### Stored records
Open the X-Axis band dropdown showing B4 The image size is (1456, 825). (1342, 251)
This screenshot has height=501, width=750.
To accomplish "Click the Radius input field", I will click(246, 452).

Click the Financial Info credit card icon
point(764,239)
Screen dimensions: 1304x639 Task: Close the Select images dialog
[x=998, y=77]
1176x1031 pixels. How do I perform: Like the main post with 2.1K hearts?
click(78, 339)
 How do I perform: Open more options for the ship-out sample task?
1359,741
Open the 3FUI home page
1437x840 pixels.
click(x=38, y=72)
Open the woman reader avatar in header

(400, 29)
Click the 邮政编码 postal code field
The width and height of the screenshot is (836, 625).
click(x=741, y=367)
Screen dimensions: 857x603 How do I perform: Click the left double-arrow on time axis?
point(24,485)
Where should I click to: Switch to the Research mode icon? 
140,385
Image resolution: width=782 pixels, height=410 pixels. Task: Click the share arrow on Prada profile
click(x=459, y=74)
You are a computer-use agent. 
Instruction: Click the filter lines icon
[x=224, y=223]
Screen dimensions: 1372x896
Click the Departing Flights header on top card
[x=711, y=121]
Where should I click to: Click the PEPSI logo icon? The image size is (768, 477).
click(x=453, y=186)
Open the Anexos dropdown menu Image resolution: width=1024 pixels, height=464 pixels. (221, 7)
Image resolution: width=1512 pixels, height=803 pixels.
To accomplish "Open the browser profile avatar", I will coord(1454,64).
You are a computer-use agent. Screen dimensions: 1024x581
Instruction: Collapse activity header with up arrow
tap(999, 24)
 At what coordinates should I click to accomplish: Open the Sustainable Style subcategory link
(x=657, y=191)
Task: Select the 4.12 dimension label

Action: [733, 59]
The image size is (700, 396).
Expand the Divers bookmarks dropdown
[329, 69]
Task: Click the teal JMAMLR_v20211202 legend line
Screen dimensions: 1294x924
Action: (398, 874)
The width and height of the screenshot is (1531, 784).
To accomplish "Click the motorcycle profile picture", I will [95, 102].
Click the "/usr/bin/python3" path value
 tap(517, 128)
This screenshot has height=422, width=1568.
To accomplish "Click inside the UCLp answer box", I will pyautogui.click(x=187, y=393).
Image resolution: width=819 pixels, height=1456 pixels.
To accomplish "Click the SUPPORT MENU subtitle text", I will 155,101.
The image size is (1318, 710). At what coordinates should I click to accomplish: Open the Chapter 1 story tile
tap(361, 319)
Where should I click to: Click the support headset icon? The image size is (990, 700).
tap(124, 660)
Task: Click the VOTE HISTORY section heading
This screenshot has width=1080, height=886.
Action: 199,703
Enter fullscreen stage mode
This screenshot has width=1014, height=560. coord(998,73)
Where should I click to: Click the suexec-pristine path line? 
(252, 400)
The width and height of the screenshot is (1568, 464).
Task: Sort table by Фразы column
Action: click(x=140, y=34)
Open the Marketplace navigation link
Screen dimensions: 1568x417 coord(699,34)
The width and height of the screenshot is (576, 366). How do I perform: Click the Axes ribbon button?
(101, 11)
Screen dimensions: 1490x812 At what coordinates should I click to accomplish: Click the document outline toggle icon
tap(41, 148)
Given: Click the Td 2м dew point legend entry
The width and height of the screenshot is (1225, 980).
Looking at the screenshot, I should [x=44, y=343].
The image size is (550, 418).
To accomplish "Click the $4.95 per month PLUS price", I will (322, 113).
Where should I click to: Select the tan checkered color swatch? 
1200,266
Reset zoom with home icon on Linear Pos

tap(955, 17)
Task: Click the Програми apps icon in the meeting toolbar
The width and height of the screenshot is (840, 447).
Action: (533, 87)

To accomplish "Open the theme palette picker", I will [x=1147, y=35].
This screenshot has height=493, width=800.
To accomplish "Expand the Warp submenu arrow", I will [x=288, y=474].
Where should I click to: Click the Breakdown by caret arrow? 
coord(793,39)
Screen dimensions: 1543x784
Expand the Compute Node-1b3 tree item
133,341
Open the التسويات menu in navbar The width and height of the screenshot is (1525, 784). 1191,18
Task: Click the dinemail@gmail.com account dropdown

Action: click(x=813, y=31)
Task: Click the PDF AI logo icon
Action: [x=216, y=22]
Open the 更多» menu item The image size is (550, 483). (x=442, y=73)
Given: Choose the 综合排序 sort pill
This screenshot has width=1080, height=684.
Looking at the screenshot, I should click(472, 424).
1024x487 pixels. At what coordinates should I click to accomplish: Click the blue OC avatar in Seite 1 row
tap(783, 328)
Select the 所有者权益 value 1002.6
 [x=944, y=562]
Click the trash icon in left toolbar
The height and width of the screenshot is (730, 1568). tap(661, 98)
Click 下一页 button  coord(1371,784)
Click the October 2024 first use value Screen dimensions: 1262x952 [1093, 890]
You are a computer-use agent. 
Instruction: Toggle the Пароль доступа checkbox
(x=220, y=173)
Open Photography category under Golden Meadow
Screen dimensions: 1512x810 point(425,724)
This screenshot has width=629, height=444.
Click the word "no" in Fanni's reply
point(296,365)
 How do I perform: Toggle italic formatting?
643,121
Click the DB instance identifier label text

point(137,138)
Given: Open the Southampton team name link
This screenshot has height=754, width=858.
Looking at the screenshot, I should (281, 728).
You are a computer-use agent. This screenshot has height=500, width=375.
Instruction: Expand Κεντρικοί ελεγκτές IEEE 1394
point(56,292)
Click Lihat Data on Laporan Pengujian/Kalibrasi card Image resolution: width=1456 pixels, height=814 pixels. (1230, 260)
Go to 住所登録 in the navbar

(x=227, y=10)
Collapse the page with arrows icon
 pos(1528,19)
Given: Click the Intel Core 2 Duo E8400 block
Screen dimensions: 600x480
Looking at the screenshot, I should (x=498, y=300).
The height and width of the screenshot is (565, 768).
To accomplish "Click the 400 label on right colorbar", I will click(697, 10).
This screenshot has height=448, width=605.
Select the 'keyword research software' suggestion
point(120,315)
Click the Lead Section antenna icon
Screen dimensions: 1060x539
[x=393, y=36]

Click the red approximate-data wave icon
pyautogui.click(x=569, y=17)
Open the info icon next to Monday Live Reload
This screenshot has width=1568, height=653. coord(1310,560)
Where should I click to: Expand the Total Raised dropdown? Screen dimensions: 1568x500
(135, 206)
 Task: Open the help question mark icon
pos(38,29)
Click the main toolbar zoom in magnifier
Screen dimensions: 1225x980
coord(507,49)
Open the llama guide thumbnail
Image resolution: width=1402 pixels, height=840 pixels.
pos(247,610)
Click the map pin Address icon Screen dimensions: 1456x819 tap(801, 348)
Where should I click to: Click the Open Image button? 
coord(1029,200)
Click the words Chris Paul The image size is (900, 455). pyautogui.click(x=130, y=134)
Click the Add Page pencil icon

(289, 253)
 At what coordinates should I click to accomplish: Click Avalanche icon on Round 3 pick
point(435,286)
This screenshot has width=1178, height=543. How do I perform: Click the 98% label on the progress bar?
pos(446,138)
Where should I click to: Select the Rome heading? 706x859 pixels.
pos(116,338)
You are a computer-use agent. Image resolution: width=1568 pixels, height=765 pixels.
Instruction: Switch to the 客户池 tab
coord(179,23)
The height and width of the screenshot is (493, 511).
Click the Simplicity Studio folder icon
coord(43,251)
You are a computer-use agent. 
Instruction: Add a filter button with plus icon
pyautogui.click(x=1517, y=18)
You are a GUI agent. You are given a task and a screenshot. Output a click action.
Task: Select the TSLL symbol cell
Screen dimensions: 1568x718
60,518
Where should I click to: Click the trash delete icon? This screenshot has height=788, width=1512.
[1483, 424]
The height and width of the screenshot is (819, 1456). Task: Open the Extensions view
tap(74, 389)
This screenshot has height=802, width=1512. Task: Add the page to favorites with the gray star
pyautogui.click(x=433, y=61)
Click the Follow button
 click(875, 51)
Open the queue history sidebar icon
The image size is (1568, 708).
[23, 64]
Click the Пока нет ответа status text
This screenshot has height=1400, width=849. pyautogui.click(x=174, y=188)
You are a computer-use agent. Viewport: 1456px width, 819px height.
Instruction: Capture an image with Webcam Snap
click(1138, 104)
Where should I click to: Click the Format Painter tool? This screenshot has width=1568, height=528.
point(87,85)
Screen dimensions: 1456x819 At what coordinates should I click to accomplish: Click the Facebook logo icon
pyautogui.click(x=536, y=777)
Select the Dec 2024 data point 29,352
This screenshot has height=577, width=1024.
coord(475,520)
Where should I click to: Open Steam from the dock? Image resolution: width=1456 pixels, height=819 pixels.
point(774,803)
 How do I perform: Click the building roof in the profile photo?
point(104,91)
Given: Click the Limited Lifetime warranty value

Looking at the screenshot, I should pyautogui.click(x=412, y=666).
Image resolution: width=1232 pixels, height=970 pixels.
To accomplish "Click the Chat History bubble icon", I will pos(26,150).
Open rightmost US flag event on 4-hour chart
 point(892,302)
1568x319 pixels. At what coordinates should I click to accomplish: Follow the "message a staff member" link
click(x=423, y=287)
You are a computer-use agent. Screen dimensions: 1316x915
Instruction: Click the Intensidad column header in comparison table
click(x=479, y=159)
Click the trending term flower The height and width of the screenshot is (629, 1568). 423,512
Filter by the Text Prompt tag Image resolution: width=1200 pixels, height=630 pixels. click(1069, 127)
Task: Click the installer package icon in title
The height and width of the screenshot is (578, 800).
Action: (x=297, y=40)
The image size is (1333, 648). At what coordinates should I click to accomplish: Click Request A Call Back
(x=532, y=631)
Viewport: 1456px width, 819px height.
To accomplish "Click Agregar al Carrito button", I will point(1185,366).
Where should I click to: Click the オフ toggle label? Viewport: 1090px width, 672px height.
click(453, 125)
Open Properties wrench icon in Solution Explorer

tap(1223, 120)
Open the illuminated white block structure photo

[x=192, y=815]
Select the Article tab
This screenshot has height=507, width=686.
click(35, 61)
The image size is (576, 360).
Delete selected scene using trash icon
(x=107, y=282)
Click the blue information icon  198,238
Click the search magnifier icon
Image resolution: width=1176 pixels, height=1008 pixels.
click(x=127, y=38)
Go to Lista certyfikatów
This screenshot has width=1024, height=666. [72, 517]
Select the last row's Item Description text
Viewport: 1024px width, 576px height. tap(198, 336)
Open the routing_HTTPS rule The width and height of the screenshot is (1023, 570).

### The request
State the number of lines in the records that contain the word "path", counting case as significant. Give only the number.

### Response to this exercise
2